The Worldwide Roar
- Predecessor: Warwick Rowers
- Formation: 2009
- Founder: Angus Malcolm
- Type: Non-profit organization
- Legal status: Active
- Purpose: Promoting healthier masculinity for social change, LGBTQ+ rights, gender equality, and ending structural racism.
- Region served: International
- Products: Annual calendar
- Services: Advocacy, fundraising, awareness campaigns
- Fields: Mental health, LGBTQ+ rights, gender equality, anti-racism
- Official language: English
- Leader: Angus Malcolm
- Subsidiaries: Sport Allies (funded by Worldwide Roar)
- Funding: Sales of calendar, donations
- Award: UK Charity Calendar of the Year (2 times)
- Formerly called: Warwick Rowers

= Worldwide Roar (organization) =

Non-profit mental health organization

The Worldwide Roar (formerly Warwick Rowers) is a mental-health project and a non-profit organisation dedicated to promoting healthier masculinity for social change.

The project began by tackling homophobia in sport through the use of sport-based male nudity.  It has since broadened its scope to promote healthier masculinity as a route to LGBTQ+ rights, gender equality and ending structural racism.

== History ==
In 2009, Worldwide Roar (then known as Warwick Rowers) was initiated by Angus Malcolm, who later founded registered charity Sport Allies, as a sports-based advocacy program. Malcolm is an LBGTQ activist who created a naked calendar featuring straight sportsmen as a direct challenge to homophobia in sporting culture. Initially, profits from sales went to funding the rowing club at the University of Warwick.

Since 2009, the project has become popular among the LGBTQ+ community and celebrity fans. In 2014, the project funded and supported the development of Sport Allies, a registered charity focused on making sport a leader in promoting diversity and inclusion.

In October 2017, the Sport Allies charity was nominated for the European Diversity Awards. Over the years, the project has received global recognition as a gay/straight alliance and advocacy for LBGTQ+ inclusion, social equality and related charitable fundraising initiatives.

The organisation is known for its charity fundraising annual calendar. It has been voted two times the "United Kingdom's Charity Calendar of the year" along with other national calendar awards.

In 2019, Worldwide Roar funded Sport Allies' collaboration with the London Film School and SKY Sports to create three "Spotlight" short films, a new series about sports inclusion.

In 2019, Worldwide Roar celebrated the tenth anniversary of its calendar with a centrefold of Robbie Manson, the LGBTQ+ world cup champion, world-record holder as fastest rower, and two-time Olympic athlete. By 2019, the project had garnered over 200,000 followers on Instagram.

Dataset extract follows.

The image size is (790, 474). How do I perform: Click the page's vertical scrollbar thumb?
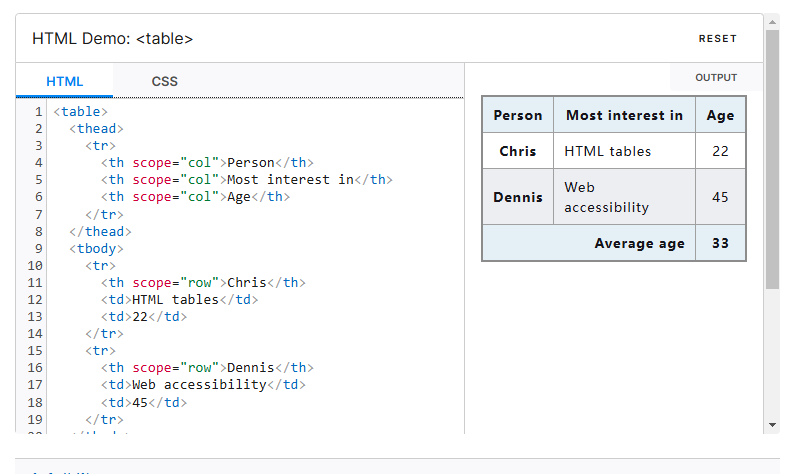[x=772, y=160]
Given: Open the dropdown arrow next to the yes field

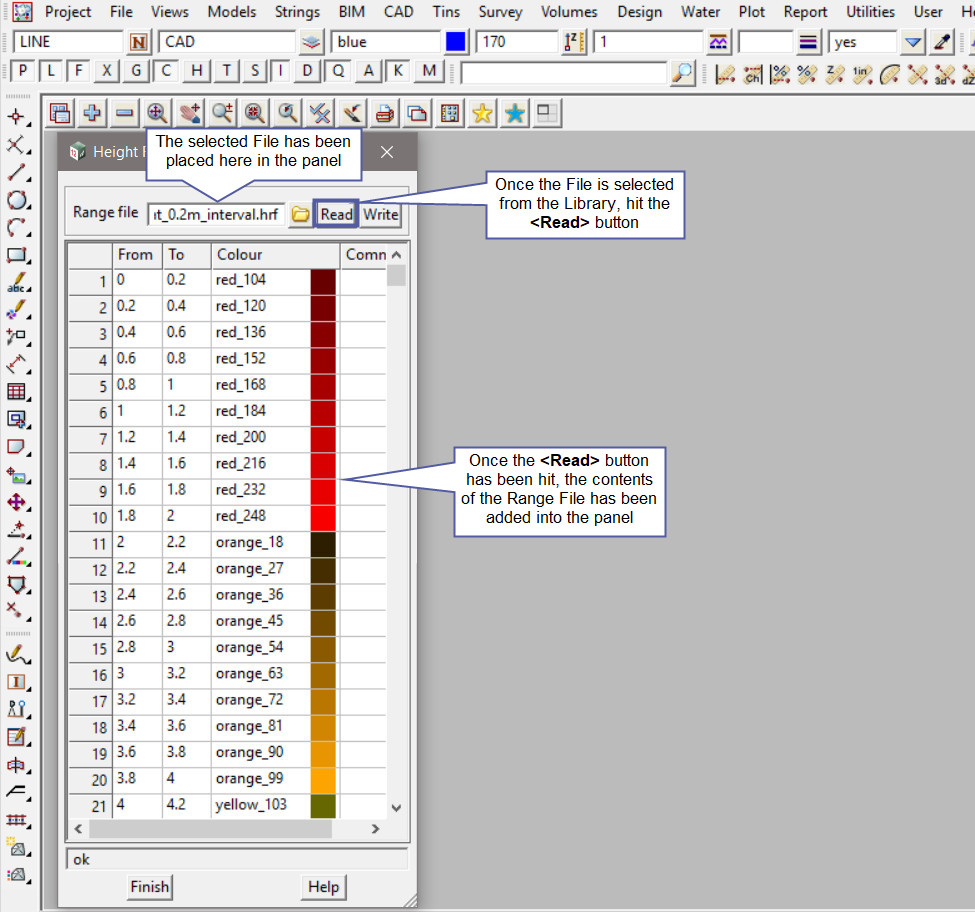Looking at the screenshot, I should click(x=912, y=43).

In 2019, Warwick Rowers was internationally rebranded as Worldwide Roar. After launching an international appeal for help, organisations like British Rowing and Sport England supported the organisation with recruitment of more diverse men from different sports.

In April 2020, Worldwide Roar provided entertainment via social media and newsletters as a measure to sustain morale during COVID-19.

== Charitable work ==
Worldwide Roar funds Sport Allies, a registered charity working to promote inclusion and combat homophobia that receives all the profits of Worldwide Roar. By 2020, the organisation had received over £100,000 or US$129,000 in donations from the Worldwide Roar project.

== Controversy ==
Their calendar was banned in Russia for featuring nude poses of men and gay propaganda in 2018.

In 2016, YouTube temporarily suspended the organisation's channel.

Worldwide Roar posts images within Instagram's published guidelines on occasions including International Day Against Homophobia and Transphobia, LGBT Pride and International Women’s Day.  Problems began when Instagram deleted some of its posts due to an alleged breach of community guidelines. On 26 May 2018, Worldwide Roar's Instagram account was deleted without warning for breaching Instagram's nudity policy. Instagram apologized for removing the account in error and restored the account as it did not breach any of Instagram's nudity policies.

== Achievements ==
Worldwide Roar has been voted two times as the "United Kingdom's Charity Calendar of the year".